- Data in this exercise:
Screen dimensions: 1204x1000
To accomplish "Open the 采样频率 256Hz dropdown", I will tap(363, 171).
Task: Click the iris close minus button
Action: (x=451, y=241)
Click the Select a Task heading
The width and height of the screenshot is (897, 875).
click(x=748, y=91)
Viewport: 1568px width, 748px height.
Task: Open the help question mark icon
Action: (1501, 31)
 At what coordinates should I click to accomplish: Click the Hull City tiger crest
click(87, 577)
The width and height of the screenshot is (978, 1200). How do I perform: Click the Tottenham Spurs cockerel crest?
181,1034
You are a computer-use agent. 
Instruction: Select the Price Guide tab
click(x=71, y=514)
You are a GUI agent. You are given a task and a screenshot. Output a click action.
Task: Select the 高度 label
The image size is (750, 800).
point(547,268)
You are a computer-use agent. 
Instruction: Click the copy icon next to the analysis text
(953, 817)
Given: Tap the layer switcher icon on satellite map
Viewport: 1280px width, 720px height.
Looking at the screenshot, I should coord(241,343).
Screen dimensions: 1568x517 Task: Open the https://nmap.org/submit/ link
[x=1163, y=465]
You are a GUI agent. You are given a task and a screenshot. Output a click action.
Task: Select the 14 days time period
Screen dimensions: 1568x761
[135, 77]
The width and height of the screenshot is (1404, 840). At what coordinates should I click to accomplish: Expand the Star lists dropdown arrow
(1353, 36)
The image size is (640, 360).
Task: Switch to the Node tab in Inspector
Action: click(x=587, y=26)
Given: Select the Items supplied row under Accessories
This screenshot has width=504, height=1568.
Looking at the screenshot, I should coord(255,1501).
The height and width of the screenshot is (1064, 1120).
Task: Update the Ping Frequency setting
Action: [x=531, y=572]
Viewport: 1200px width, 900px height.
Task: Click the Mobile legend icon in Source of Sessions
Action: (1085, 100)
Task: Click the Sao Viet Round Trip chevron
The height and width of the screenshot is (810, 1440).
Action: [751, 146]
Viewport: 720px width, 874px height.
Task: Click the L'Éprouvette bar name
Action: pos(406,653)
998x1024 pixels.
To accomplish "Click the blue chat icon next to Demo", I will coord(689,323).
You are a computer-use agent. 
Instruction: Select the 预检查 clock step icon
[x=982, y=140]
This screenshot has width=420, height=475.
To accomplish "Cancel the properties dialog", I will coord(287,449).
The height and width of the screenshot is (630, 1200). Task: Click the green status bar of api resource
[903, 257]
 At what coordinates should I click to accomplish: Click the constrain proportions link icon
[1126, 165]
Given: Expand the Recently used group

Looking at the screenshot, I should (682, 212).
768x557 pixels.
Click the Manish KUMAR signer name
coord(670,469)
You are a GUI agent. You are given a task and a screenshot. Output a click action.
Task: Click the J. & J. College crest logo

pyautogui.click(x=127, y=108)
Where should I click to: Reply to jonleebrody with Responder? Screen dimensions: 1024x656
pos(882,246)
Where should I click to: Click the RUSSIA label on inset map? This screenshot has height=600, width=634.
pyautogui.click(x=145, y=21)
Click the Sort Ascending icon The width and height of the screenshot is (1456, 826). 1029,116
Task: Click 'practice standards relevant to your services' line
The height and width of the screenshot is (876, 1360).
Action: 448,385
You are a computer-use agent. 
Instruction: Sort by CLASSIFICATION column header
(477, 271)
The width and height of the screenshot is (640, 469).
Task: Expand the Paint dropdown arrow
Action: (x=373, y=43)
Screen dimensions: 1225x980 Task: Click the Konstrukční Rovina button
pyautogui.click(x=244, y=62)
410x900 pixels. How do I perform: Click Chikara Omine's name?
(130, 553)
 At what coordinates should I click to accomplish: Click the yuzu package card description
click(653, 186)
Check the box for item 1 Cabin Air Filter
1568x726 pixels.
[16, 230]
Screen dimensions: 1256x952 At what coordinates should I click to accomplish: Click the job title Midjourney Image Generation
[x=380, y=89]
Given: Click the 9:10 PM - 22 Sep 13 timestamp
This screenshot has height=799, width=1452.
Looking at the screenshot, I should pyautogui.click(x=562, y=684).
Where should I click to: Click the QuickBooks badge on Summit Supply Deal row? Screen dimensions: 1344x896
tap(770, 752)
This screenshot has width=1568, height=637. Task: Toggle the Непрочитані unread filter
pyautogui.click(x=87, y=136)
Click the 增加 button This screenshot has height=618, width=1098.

- Exercise goal:
Each line above must be returned exactly as written.

- Output of the task:
Screen dimensions: 1204x1000
To accomplish "Open the 采样频率 256Hz dropdown", I will tap(363, 171).
Task: Click the iris close minus button
Action: (x=451, y=241)
Click the Select a Task heading
The width and height of the screenshot is (897, 875).
click(x=748, y=91)
Viewport: 1568px width, 748px height.
Task: Open the help question mark icon
Action: (1501, 31)
 At what coordinates should I click to accomplish: Click the Hull City tiger crest
click(87, 577)
The width and height of the screenshot is (978, 1200). How do I perform: Click the Tottenham Spurs cockerel crest?
181,1034
You are a computer-use agent. 
Instruction: Select the Price Guide tab
click(x=71, y=514)
You are a GUI agent. You are given a task and a screenshot. Output a click action.
Task: Select the 高度 label
The image size is (750, 800).
point(547,268)
You are a computer-use agent. 
Instruction: Click the copy icon next to the analysis text
(953, 817)
Given: Tap the layer switcher icon on satellite map
Viewport: 1280px width, 720px height.
Looking at the screenshot, I should coord(241,343).
Screen dimensions: 1568x517 Task: Open the https://nmap.org/submit/ link
[x=1163, y=465]
You are a GUI agent. You are given a task and a screenshot. Output a click action.
Task: Select the 14 days time period
Screen dimensions: 1568x761
[135, 77]
The width and height of the screenshot is (1404, 840). At what coordinates should I click to accomplish: Expand the Star lists dropdown arrow
(1353, 36)
The image size is (640, 360).
Task: Switch to the Node tab in Inspector
Action: click(x=587, y=26)
Given: Select the Items supplied row under Accessories
This screenshot has width=504, height=1568.
Looking at the screenshot, I should coord(255,1501).
The height and width of the screenshot is (1064, 1120).
Task: Update the Ping Frequency setting
Action: [x=531, y=572]
Viewport: 1200px width, 900px height.
Task: Click the Mobile legend icon in Source of Sessions
Action: (1085, 100)
Task: Click the Sao Viet Round Trip chevron
The height and width of the screenshot is (810, 1440).
Action: [751, 146]
Viewport: 720px width, 874px height.
Task: Click the L'Éprouvette bar name
Action: pos(406,653)
998x1024 pixels.
To accomplish "Click the blue chat icon next to Demo", I will coord(689,323).
You are a computer-use agent. 
Instruction: Select the 预检查 clock step icon
[x=982, y=140]
This screenshot has width=420, height=475.
To accomplish "Cancel the properties dialog", I will coord(287,449).
The height and width of the screenshot is (630, 1200). Task: Click the green status bar of api resource
[903, 257]
 At what coordinates should I click to accomplish: Click the constrain proportions link icon
[1126, 165]
Given: Expand the Recently used group

Looking at the screenshot, I should (682, 212).
768x557 pixels.
Click the Manish KUMAR signer name
coord(670,469)
You are a GUI agent. You are given a task and a screenshot. Output a click action.
Task: Click the J. & J. College crest logo

pyautogui.click(x=127, y=108)
Where should I click to: Reply to jonleebrody with Responder? Screen dimensions: 1024x656
pos(882,246)
Where should I click to: Click the RUSSIA label on inset map? This screenshot has height=600, width=634.
pyautogui.click(x=145, y=21)
Click the Sort Ascending icon The width and height of the screenshot is (1456, 826). 1029,116
Task: Click 'practice standards relevant to your services' line
The height and width of the screenshot is (876, 1360).
Action: 448,385
You are a computer-use agent. 
Instruction: Sort by CLASSIFICATION column header
(477, 271)
The width and height of the screenshot is (640, 469).
Task: Expand the Paint dropdown arrow
Action: (x=373, y=43)
Screen dimensions: 1225x980 Task: Click the Konstrukční Rovina button
pyautogui.click(x=244, y=62)
410x900 pixels. How do I perform: Click Chikara Omine's name?
(130, 553)
 At what coordinates should I click to accomplish: Click the yuzu package card description
click(653, 186)
Check the box for item 1 Cabin Air Filter
1568x726 pixels.
[16, 230]
Screen dimensions: 1256x952 At what coordinates should I click to accomplish: Click the job title Midjourney Image Generation
[x=380, y=89]
Given: Click the 9:10 PM - 22 Sep 13 timestamp
This screenshot has height=799, width=1452.
Looking at the screenshot, I should pyautogui.click(x=562, y=684).
Where should I click to: Click the QuickBooks badge on Summit Supply Deal row? Screen dimensions: 1344x896
tap(770, 752)
This screenshot has width=1568, height=637. Task: Toggle the Непрочитані unread filter
pyautogui.click(x=87, y=136)
Click the 增加 button This screenshot has height=618, width=1098.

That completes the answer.